Görev 1:
Aşağıdaki Hz. Musa'nın duasını anlatan metne göre şu üç ifadenin metinle uyuşup uyuşmadığını belirtin ve her biri için evet ya da hayır deyip karar veren sözleri metinden olduğu gibi alıntılayın: (a) Hz. Musa, Allah'tan bu malları ortadan kaldırmasını istemektedir. (b) Azap geldikten sonra iman etmek fayda sağlar. (c) Hz. Musa'nın kalplerin katılaşmasına ilişkin duası, kalplerin düzeleceğini uman bir davetçinin duasıdır.
Görev 2:
Aşağıdaki Hz. Musa'nın duasını anlatan metni son cümlesinden sonra kaldığı yerden alıp sürdürün.

Seçilen metin:
= = = =

Onlar bu imkânlarla insanları senin yolundan
saptırıyorlar. Ve bu imkânların, bu nimetlerin
başkalarında uyandırmış olduğu
imrenme yoluyla veya malın zenginlere sağlamış
olduğu güçle onlar insanları saptırıyorlar.
Başkalarını kendilerine boyun eğdiriyor veya
onları aldatma gücünü elde ediyorlar. Hiç şüphesiz
ki, nimetin bozguncuların elinde bulunması; bu
nimetlerin bir deneme ve imtihan için verildiğini,
ayrıca bu nimetlerin Allah'ın dünya ve ahirette
mü'minler için hazırlamış olduğu lütfunun
yanında fazla bir değer
taşımayacağını kesin bir şekilde
kavrayabilecek düzeye kavuşmamış kalpler üzerinde,
hayli sarsıcı bir etki yapacaktır. Burada Hz. Musa,
tüm insanlar için sözkonusu olan realiteyi gözönünde
bulundurmaktadır ve bundan söz etmektedir. Onun için bu
saptırmanın durdurulması, azgın ve
saptırıcı güç odaklarını
azgınlık ve saptırmaya yolaçan vasıtalardan
mahrum etmesini talep etmektedir. Allah'ın bu malları
yokederek, silip süpürerek ortadan kaldırmasını
istemektedir. Sahiplerinin onlardan yararlanmayacağı
hale getirmesini dilemektedir. Hz. Musa'nın Allah'ın
acıklı azabını görünceye kadar iman
etmemeleri için onların kalplerini
katılaştırmasına ilişkin duası ise,
sözkonusu kalplerin düzeleceğinden, tövbe edip dönüş
yapacağından ümidini kesmiş bir davetçinin
bedduasıdır. Beddua ediyor ki, yüce Allah azap
gelinceye kadar onların kalplerinin
katılığını ve
kapalılığını artırsın. Zaten
azap geldikten sonra inanmaları bir fayda vermeyecektir.

= = = =

Sağlanan veriler:
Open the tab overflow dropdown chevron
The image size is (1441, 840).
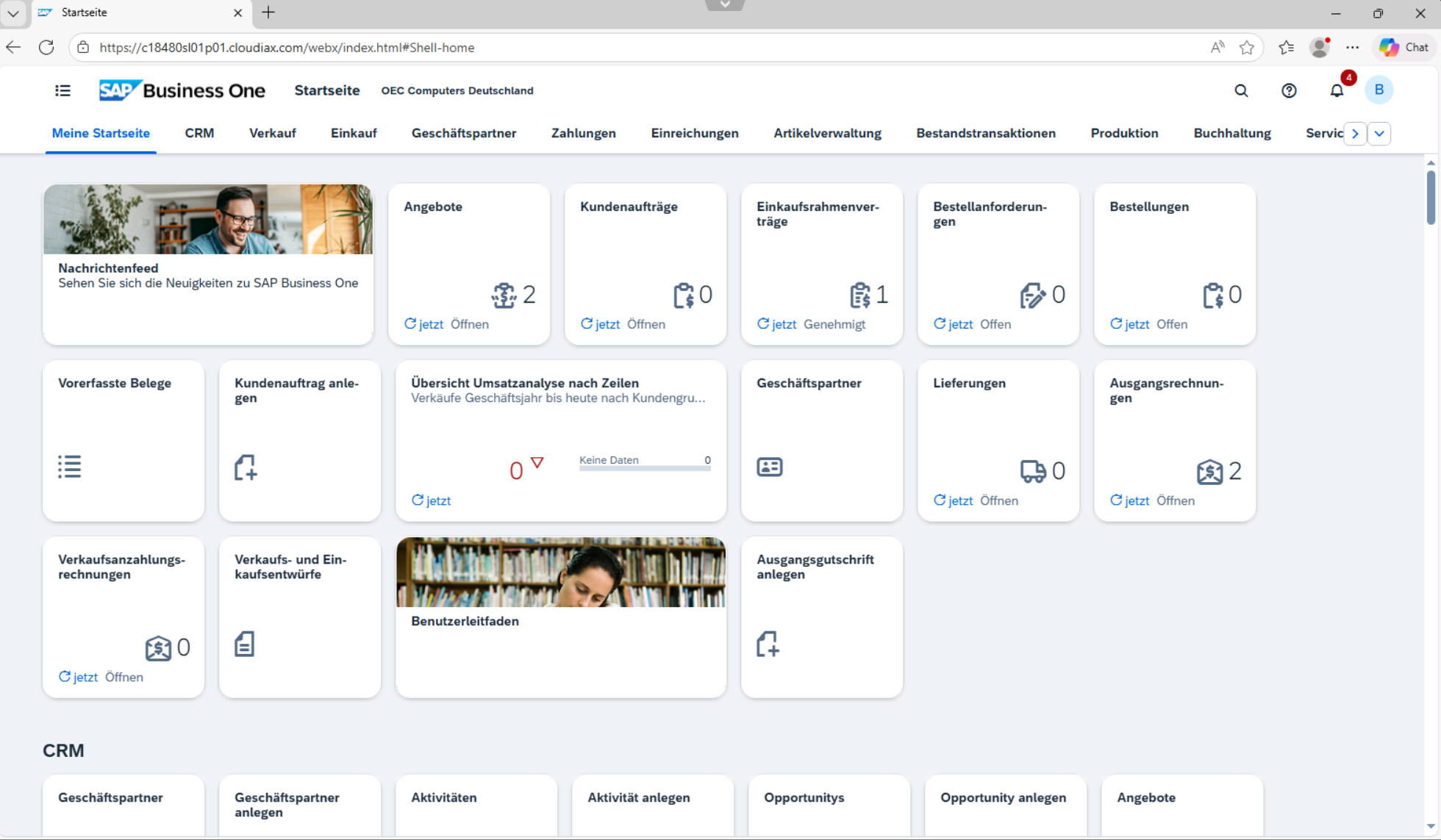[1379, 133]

= = = =

Yanıt 1:
(a) Evet: "Allah'ın bu malları yokederek, silip süpürerek ortadan kaldırmasını istemektedir."
(b) Hayır: "Zaten azap geldikten sonra inanmaları bir fayda vermeyecektir."
(c) Hayır: "sözkonusu kalplerin düzeleceğinden, tövbe edip dönüş yapacağından ümidini kesmiş bir davetçinin bedduasıdır."

Yanıt 2:
Çünkü azabın gelip çattığı anda iman etmek,
bir anlam ifade etmez. Ve insanın kendi tercihine dayalı
gerçek bir tevbe ettiğini göstermez.
"Allah dedi ki; `İkinizin duası kabul edildi."
Sizin dileğiniz kabul edildi ve karar verildi.
"Doğrultunuzdan şaşmayız."
Belirtilen süre gelinceye kadar yolunuzda ve hidayet üzerinde
yürümeye devam edin.
"Bilmezlerin yoluna girmeyiniz."
Çünkü onlar bilinçsizce uğraşıp dururlar.
Planlarında ve önlemlerinde kesin bir kanaate varamazlar.
Her zaman sonuçtan endişelidirler. Kendilerinin doğru
yolda mı yürüdüklerini, yoksa sapık bir yolda mı
yürüdüklerini anlayamazlar.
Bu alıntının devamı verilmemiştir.